TERRAROSSA

Via Nazionale a Terrarossa
Via Nazionale a Terrarossa

Terrarossa, l’antica Rubra bizantina, si trova lungo la statale 62 della Cisa, tra Villafranca ed Aulla e tra il fiume Magra e il torrente Civiglia. l’antico centro si sviluppò invece sul poggio soprastante e viene ricordato già dall’anno Mille. Il castello o palazzo gentilizio, eretto da Fabrizio Malaspina, si affaccia direttamente sulla statale e fu costruito tra il XVI e il XVII secolo per motivi strategici e commerciali. Di pianta quadrata è contornato da quattro bastioni angolari. Nel borgo si trova la chiesa di San Giovanni, risalente all’anno Mille, che ha subito diverse ristrutturazioni.
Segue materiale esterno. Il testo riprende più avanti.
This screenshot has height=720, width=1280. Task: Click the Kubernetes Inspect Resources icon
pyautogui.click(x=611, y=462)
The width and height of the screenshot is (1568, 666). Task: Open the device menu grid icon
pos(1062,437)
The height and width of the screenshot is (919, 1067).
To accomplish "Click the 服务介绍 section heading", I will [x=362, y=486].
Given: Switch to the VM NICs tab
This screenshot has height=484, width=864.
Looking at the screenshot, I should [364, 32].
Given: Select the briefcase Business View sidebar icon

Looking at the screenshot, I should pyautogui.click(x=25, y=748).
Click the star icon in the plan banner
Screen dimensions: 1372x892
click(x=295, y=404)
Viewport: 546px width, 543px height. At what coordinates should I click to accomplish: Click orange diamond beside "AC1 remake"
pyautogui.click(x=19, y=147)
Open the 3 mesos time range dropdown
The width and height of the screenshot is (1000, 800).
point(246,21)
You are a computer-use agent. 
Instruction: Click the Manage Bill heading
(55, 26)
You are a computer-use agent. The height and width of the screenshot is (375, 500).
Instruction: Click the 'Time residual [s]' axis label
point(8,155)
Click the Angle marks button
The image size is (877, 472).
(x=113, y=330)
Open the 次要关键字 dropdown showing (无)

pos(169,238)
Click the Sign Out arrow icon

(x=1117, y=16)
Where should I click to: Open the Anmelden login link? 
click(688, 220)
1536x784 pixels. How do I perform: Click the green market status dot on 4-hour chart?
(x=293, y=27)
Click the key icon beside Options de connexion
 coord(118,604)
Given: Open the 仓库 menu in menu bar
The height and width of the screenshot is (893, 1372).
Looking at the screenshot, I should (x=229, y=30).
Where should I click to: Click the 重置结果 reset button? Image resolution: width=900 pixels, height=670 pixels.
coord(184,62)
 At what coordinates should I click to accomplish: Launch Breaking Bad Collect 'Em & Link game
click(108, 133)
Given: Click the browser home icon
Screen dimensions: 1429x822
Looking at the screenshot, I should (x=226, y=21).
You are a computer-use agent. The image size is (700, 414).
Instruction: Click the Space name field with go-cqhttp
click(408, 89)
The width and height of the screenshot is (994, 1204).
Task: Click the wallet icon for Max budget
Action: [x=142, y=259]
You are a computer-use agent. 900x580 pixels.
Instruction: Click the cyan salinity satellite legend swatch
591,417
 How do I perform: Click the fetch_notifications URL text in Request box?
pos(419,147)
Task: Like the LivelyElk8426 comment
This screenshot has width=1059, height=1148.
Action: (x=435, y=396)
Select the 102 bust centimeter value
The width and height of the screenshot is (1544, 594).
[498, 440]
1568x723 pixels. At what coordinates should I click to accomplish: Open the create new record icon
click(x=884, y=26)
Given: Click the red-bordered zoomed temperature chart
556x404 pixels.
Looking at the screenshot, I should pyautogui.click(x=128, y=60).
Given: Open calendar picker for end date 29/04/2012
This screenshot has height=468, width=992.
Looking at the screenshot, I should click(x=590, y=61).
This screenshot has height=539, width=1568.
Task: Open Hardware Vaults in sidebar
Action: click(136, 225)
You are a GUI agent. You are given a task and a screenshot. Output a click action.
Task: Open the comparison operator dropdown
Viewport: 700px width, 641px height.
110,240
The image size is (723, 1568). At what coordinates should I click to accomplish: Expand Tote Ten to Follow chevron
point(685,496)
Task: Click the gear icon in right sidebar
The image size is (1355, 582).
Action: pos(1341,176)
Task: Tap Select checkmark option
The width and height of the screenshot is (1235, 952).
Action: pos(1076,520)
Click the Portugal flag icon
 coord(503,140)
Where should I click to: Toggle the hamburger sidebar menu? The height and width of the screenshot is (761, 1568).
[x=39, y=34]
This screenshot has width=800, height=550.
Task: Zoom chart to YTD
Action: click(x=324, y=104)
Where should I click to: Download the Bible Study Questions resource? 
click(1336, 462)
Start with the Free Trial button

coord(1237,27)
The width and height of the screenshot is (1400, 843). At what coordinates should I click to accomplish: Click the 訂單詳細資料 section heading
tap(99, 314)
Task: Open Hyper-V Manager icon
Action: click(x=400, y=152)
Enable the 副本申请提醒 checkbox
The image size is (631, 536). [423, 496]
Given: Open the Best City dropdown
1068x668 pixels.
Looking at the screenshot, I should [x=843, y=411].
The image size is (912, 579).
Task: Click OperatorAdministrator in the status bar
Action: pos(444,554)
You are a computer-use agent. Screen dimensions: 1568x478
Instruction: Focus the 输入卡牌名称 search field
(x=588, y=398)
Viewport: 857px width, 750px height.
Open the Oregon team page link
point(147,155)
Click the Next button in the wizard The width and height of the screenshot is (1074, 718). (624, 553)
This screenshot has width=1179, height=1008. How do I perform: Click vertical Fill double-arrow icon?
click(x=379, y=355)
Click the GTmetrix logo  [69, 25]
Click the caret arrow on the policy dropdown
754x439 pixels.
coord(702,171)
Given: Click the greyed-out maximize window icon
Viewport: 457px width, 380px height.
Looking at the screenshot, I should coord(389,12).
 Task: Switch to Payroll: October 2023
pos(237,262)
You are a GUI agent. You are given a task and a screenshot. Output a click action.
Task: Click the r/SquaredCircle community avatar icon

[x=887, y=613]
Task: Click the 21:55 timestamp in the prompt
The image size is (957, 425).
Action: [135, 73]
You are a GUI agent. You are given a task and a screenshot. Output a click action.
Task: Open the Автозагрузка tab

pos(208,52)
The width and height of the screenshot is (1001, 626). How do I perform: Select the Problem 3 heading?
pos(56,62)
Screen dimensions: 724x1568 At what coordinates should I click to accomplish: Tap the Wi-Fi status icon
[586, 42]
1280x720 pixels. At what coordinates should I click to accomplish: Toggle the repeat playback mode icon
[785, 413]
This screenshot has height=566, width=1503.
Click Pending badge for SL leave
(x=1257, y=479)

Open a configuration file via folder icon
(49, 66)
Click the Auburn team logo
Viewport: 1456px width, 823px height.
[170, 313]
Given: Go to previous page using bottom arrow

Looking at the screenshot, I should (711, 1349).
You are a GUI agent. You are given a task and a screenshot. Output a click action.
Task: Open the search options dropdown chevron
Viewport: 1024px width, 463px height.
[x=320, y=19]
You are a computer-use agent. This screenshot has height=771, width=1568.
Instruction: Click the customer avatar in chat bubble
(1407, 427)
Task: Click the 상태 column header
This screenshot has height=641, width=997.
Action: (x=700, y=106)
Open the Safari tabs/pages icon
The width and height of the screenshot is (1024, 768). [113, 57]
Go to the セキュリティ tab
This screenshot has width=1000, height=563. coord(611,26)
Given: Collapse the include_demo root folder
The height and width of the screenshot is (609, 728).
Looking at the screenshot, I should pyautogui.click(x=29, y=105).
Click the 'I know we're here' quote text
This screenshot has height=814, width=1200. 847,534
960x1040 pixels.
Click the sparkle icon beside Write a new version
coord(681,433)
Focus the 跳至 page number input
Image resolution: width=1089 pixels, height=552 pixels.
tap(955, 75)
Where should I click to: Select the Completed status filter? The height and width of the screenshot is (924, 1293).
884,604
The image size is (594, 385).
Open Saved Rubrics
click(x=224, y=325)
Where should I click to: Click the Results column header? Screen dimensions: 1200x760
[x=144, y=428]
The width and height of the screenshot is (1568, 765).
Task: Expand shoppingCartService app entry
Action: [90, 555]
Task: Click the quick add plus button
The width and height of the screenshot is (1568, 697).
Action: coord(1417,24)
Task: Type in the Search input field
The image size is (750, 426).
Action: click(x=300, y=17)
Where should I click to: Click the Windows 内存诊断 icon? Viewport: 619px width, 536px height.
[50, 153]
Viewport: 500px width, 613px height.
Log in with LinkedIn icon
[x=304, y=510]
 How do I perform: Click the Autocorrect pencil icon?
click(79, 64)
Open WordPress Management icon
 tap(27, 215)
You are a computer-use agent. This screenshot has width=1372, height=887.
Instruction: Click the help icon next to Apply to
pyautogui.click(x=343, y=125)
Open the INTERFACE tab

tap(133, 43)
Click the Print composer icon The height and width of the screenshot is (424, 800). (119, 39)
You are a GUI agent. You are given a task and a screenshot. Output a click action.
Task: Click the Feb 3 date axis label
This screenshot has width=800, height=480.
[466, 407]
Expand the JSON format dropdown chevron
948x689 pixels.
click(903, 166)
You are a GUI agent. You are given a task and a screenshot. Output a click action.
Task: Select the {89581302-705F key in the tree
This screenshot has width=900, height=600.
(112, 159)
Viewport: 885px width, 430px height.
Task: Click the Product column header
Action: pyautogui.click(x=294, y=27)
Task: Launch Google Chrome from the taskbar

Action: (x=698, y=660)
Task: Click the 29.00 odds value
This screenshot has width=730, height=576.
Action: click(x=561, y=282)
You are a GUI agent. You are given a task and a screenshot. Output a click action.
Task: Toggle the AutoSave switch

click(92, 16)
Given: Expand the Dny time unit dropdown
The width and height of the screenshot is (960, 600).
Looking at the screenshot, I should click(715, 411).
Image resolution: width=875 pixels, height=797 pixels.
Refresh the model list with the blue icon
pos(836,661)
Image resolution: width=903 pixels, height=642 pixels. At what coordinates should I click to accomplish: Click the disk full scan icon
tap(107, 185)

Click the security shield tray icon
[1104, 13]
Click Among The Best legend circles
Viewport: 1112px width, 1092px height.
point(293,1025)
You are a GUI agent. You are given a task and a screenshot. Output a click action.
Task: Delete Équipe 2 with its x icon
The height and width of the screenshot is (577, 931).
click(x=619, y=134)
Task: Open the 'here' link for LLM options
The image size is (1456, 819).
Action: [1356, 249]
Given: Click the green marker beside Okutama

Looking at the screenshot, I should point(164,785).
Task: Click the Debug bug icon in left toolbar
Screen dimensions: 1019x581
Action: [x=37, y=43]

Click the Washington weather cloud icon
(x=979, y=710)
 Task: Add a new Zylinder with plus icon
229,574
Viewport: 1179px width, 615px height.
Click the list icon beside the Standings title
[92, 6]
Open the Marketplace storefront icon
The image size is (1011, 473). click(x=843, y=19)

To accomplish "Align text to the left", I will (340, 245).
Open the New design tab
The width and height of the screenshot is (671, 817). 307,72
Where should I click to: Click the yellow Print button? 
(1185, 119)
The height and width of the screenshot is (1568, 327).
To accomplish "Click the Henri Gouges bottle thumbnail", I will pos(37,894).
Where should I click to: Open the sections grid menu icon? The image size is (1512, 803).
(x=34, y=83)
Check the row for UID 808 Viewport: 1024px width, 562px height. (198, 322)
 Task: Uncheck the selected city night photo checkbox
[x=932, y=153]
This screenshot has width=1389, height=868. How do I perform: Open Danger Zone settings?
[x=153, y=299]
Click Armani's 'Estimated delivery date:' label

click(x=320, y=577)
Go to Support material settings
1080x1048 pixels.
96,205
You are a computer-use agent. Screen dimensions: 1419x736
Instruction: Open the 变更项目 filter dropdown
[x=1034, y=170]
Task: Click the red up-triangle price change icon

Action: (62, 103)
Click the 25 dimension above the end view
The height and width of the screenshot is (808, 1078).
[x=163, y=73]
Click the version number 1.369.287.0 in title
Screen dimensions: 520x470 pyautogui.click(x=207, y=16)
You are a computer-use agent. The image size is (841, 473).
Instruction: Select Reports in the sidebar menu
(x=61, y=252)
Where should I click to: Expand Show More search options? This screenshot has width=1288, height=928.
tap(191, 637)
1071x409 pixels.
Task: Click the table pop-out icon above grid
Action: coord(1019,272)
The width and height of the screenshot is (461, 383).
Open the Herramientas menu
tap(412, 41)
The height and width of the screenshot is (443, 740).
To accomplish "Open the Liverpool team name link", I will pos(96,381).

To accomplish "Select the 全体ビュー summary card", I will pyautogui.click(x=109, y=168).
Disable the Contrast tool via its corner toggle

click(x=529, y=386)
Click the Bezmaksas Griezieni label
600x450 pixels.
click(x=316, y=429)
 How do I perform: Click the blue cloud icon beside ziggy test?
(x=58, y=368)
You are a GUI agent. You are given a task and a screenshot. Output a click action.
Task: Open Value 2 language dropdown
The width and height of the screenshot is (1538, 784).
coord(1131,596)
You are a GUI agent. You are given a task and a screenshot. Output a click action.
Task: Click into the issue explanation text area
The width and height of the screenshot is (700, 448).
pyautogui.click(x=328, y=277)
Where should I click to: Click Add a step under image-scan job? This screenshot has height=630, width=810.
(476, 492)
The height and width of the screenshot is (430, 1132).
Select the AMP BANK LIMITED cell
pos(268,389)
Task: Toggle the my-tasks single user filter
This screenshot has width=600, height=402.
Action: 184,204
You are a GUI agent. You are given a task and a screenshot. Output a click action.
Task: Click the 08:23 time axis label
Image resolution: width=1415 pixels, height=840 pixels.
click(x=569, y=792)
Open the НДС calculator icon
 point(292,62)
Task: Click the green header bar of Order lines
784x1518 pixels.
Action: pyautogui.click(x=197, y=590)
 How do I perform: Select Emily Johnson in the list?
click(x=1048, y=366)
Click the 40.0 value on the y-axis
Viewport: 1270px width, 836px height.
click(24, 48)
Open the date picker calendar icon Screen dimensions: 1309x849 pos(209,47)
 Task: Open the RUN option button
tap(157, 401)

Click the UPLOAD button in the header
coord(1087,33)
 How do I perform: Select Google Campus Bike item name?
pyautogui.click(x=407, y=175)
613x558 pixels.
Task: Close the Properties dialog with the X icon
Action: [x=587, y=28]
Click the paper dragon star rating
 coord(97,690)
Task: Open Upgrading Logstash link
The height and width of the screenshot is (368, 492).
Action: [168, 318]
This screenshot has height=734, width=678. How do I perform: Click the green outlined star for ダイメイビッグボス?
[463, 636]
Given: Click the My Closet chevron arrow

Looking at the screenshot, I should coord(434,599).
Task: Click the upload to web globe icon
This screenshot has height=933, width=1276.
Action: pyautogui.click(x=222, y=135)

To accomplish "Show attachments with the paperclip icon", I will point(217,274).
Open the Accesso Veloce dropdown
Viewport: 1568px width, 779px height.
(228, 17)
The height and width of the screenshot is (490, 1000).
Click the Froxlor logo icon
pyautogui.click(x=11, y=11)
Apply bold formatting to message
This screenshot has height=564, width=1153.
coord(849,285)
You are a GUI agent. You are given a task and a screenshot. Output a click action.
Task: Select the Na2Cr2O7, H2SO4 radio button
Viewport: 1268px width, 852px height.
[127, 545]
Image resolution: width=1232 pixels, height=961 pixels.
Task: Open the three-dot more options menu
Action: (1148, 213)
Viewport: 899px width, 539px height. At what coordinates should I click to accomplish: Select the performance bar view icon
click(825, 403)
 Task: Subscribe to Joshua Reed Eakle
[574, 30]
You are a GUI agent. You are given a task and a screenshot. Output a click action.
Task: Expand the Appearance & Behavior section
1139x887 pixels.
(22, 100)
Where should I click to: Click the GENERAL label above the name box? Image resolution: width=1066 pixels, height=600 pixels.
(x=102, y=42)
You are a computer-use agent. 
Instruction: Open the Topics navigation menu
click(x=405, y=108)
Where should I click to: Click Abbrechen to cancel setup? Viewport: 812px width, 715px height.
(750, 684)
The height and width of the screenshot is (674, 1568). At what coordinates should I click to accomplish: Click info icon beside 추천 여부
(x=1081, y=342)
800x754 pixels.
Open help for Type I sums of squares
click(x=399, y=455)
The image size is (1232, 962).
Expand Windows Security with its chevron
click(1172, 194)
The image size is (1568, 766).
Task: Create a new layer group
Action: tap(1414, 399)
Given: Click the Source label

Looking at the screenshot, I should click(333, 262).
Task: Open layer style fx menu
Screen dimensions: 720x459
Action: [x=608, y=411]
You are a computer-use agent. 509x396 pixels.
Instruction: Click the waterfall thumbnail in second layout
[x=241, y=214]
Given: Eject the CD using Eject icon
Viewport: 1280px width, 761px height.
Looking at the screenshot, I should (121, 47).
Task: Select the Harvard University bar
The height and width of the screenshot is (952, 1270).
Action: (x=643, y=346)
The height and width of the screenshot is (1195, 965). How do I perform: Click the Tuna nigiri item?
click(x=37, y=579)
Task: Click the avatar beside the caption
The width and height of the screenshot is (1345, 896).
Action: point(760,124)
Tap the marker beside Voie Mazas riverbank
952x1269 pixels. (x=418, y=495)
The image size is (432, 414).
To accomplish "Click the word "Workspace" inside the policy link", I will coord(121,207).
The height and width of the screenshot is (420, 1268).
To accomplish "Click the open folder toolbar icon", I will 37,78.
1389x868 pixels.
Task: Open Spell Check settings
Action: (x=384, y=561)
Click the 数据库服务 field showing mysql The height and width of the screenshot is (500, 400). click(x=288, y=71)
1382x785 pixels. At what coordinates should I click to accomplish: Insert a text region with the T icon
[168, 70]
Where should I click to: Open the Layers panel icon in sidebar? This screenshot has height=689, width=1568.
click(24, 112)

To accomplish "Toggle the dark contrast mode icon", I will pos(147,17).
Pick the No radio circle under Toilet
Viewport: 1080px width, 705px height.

Conserva una pregiata acquasantiera in marmo.
Il borgo è arricchito dalla presenza di palazzi signorili della famiglia Cocchi e da una lapide del letterato della stessa famiglia, Igino Cocchi.
Terrarossa fu feudo dei marchesi Malaspina di Villafranca dal 1367, e dopo una divisione tra diverse linee marchionali entrò a far parte dei possedimenti di Gian Spinetta e del figlio Fioramonte. Il figlio di questi, marchese Fabrizio, divenne marchese di Terrarossa nel 1610. Nel 1599 aveva però stipulato un’accomandigia con il Granduca di Toscana e nel 1618 vendette il feudo al Granduca di Toscana Cosimo II. In seguito,nel 1628, il Granduca Ferdinando II concesse il feudo a Manfredi Malaspina della linea di Filattiera e a questi rimase fino alla morte nel 1786 di Manfredi Malaspina, nipote del sopracitato.